*What the task asks*.
Can you present the rows below as a Markdown table with the columns No. and Text, numbering each row under No., skipping blank lines and leaving the pictures out?

*Task input*.
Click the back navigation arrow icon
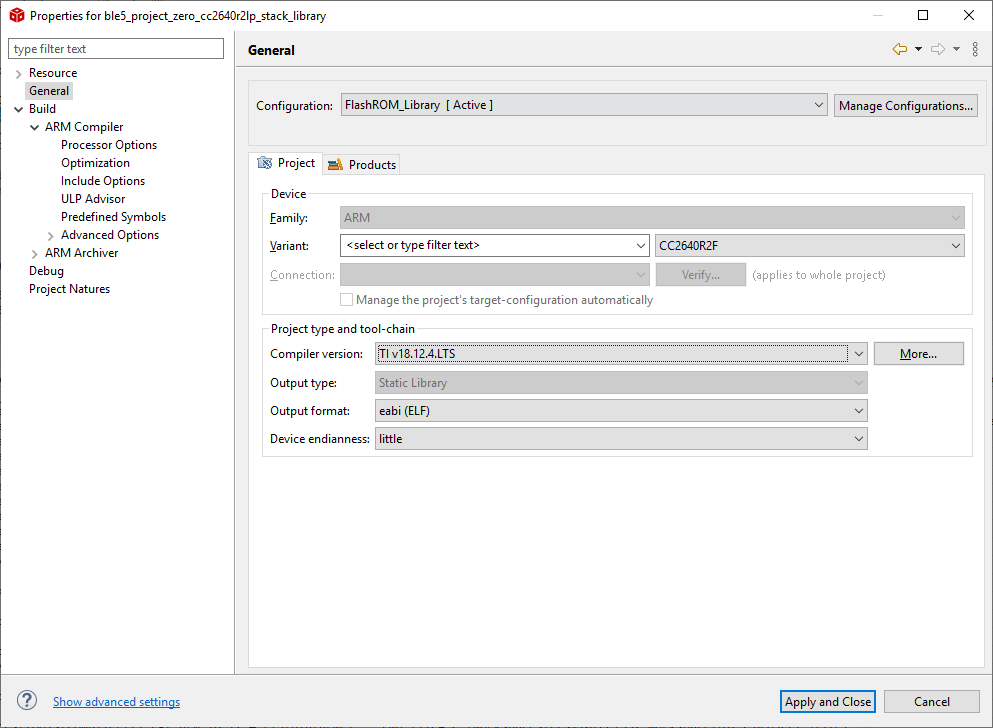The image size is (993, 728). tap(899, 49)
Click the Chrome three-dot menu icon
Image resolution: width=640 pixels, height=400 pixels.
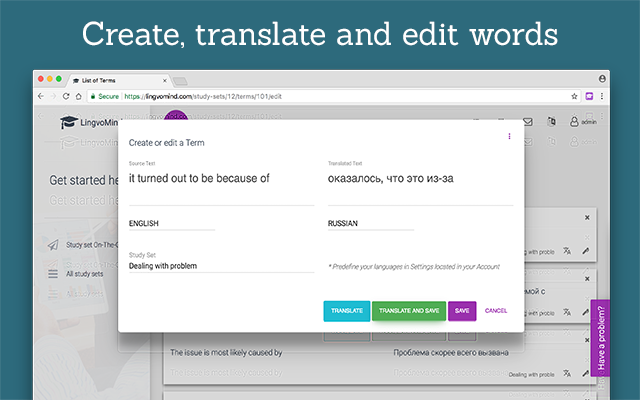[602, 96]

*Answer to this exercise*.
| No. | Text |
|---|---|
| 1 | Click the back navigation arrow icon |
| 2 | The image size is (993, 728). tap(899, 49) |
| 3 | Click the Chrome three-dot menu icon |
| 4 | Image resolution: width=640 pixels, height=400 pixels. |
| 5 | [602, 96] |